SOURCE PASSAGE |
>>>>

If you're not sure if your orthographic projection is correct (right now it isn't), try plugging the same values into glOrtho, and reading the values back out of GL_PROJECTION.

Cocoa and OpenGL, How do I set a GLSL vertex attribute using an array?

I'm fairly new to OpenGL, and I seem to be experiencing some difficulties. I've written a simple shader in GLSL, that is supposed to transform vertices by given joint matrices, allowing simple skeletal animation. Each vertex has a maximum of two bone influences (stored as the x and y components of a Vec2), indices and corresponding weights that are associated with an array of transformation matrices, and are specified as "Attribute variables" in my shader, then set using the "glVertexAttribPointer" function.
Here's where the problem arises... I've managed to set the "Uniform Variable" array of matrices properly, when I check those values in the shader, all of them are imported correctly and they contain the correct data. However, when I attempt to set the joint Indices variable the vertices are multiplied by arbitrary transformation matrices! They jump to seemingly random positions in space (which are different every time) from this I am assuming that the indices are set incorrectly and my shader is reading past the end of my joint matrix array into the following memory. I'm not exactly sure why, because upon reading all of the information I could find on the subject, I was surprised to see the same (if not very similar) code in their examples, and it seemed to work for them.
I have attempted to solve this problem for quite some time now and it's really beginning to get on my nerves... I know that the matrices are correct, and when I manually change the index value in the shader to an arbitrary integer, it reads the correct matrix values and works the way it should, transforming all the vertices by that matrix, but when I try and use the code I wrote to set the attribute variables, it does not seem to work.
The code I am using to set the variables is as follows...
// this works properly...
GLuint boneMatLoc = glGetUniformLocation([[[obj material] shader] programID], "boneMatrices");
glUniformMatrix4fv( boneMatLoc, matCount, GL_TRUE, currentBoneMatrices );
GLfloat testBoneIndices[8] = {1.0, 1.0, 1.0, 1.0, 1.0, 1.0, 1.0, 1.0};
// this however, does not...

<<<<

STORED DATA |

>>>>

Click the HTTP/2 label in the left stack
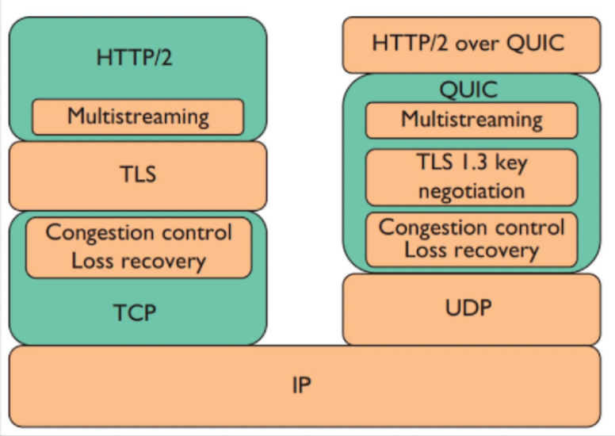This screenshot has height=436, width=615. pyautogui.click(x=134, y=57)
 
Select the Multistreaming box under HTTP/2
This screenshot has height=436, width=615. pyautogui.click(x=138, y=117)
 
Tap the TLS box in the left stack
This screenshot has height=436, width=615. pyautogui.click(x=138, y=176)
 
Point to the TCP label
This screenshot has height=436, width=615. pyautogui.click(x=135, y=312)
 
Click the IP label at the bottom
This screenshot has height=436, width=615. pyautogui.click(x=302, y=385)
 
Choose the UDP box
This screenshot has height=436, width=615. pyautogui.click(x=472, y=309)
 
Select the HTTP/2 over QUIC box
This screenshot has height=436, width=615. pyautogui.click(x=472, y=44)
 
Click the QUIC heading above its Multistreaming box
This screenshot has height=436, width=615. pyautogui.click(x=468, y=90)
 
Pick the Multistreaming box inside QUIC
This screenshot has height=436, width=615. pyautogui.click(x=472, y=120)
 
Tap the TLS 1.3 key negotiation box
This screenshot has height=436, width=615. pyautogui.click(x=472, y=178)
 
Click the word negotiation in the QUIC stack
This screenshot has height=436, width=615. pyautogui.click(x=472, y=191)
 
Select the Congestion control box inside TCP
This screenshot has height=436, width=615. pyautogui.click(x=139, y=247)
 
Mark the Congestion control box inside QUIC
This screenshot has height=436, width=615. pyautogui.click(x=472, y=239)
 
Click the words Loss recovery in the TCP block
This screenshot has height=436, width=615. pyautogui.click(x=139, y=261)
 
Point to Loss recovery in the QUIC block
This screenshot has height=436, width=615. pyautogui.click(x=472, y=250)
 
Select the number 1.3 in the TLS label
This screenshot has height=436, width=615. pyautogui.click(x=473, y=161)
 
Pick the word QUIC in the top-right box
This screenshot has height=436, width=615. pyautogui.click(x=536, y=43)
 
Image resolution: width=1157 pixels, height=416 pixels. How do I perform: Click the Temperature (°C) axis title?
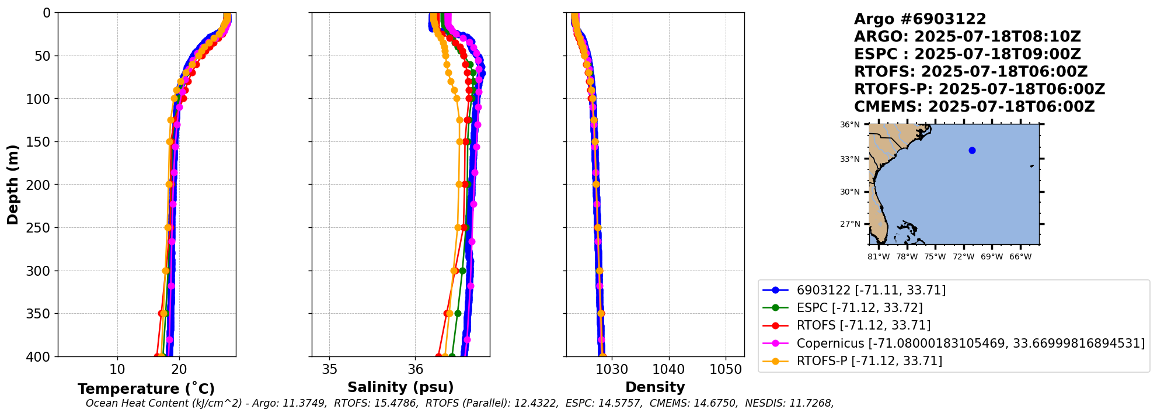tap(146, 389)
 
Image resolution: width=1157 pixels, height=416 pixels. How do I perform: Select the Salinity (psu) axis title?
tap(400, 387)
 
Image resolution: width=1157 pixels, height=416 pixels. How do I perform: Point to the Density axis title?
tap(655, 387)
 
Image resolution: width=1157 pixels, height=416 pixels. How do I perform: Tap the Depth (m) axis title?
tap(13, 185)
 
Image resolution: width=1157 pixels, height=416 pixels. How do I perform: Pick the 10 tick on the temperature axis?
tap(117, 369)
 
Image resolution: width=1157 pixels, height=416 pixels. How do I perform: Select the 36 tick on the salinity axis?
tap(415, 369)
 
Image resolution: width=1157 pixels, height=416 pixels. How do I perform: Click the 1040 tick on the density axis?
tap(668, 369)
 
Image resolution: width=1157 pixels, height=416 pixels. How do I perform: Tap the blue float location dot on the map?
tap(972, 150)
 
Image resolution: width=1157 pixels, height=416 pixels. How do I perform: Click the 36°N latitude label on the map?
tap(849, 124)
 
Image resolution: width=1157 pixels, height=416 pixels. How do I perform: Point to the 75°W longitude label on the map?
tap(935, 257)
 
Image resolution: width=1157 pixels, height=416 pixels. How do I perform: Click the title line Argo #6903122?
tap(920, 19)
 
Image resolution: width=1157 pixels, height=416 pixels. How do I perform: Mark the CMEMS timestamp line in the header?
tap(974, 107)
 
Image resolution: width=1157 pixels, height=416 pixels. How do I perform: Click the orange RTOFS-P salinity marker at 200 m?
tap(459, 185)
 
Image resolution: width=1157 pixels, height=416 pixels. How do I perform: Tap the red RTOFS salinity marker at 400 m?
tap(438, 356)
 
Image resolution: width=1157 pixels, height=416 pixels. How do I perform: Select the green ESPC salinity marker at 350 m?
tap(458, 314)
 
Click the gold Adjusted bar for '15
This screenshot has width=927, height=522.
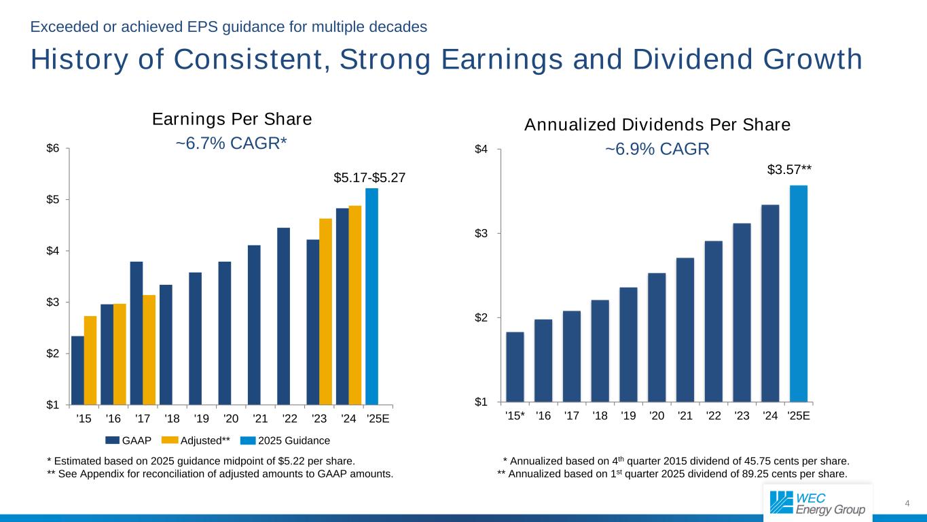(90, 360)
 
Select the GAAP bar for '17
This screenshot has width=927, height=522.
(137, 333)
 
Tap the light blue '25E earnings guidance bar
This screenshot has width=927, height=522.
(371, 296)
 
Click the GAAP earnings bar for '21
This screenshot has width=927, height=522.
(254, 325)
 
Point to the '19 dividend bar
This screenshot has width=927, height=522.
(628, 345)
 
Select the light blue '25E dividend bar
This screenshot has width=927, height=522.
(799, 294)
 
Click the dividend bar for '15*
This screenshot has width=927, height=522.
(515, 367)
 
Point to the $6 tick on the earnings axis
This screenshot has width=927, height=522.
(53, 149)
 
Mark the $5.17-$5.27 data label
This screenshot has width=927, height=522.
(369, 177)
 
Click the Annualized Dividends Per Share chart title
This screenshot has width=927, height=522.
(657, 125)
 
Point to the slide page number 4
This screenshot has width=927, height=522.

<<<<

YOUR TASKS |
**A.** Copy the OpenGL passage from "I have attempted" up to and including "is as follows...".
**B.** Proceed with the OpenGL passage, writing what comes after its last line.

ANSWERS PROVIDED |
**A.**
I have attempted to solve this problem for quite some time now and it's really beginning to get on my nerves... I know that the matrices are correct, and when I manually change the index value in the shader to an arbitrary integer, it reads the correct matrix values and works the way it should, transforming all the vertices by that matrix, but when I try and use the code I wrote to set the attribute variables, it does not seem to work.
The code I am using to set the variables is as follows...

**B.**
GLuint boneIndexLoc = glGetAttribLocation([[[obj material] shader] programID], "boneIndices");
glEnableVertexAttribArray( boneIndexLoc );
glVertexAttribPointer( boneIndexLoc, 2, GL_FLOAT, GL_FALSE, 0, testBoneIndices );
And my vertex shader looks like this...
// this shader is supposed to transform the bones by a skeleton, a maximum of two
// bones per vertex with varying weights...
uniform mat4 boneMatrices[32]; // matrices for the bones
attribute vec2 boneIndices; // x for the first bone, y for the second
//attribute vec2 boneWeight; // the blend weights between the two bones
void main(void)
{
gl_TexCoord[0] = gl_MultiTexCoord0; // just set up the texture coordinates...
vec4 vertexPos1 = 1.0 * boneMatrices[ int(boneIndex.x) ] * gl_Vertex;
//vec4 vertexPos2 = 0.5 * boneMatrices[ int(boneIndex.y) ] * gl_Vertex;
gl_Position = gl_ModelViewProjectionMatrix * (vertexPos1);
}
This is really beginning to frustrate me, and any and all help will be appreciated,
-Andrew Gotow
Ok, I've figured it out. OpenGL draws triangles with the drawArrays function by reading every 9 values as a triangle (3 vertices with 3 components each). Because of this, vertices are repepated between triangles, so if two adjacent triangles share a vertex it comes up twice in the array. So my cube which I originally thought had 8 vertices, actually has 36!
six sides, two triangles a side, three vertices per triangle, all multiplies out to a total of 36 independent vertices instead of 8 shared ones.
The entire problem was an issue with specifying too few values. As soon as I extended my test array to include 36 values it worked perfectly.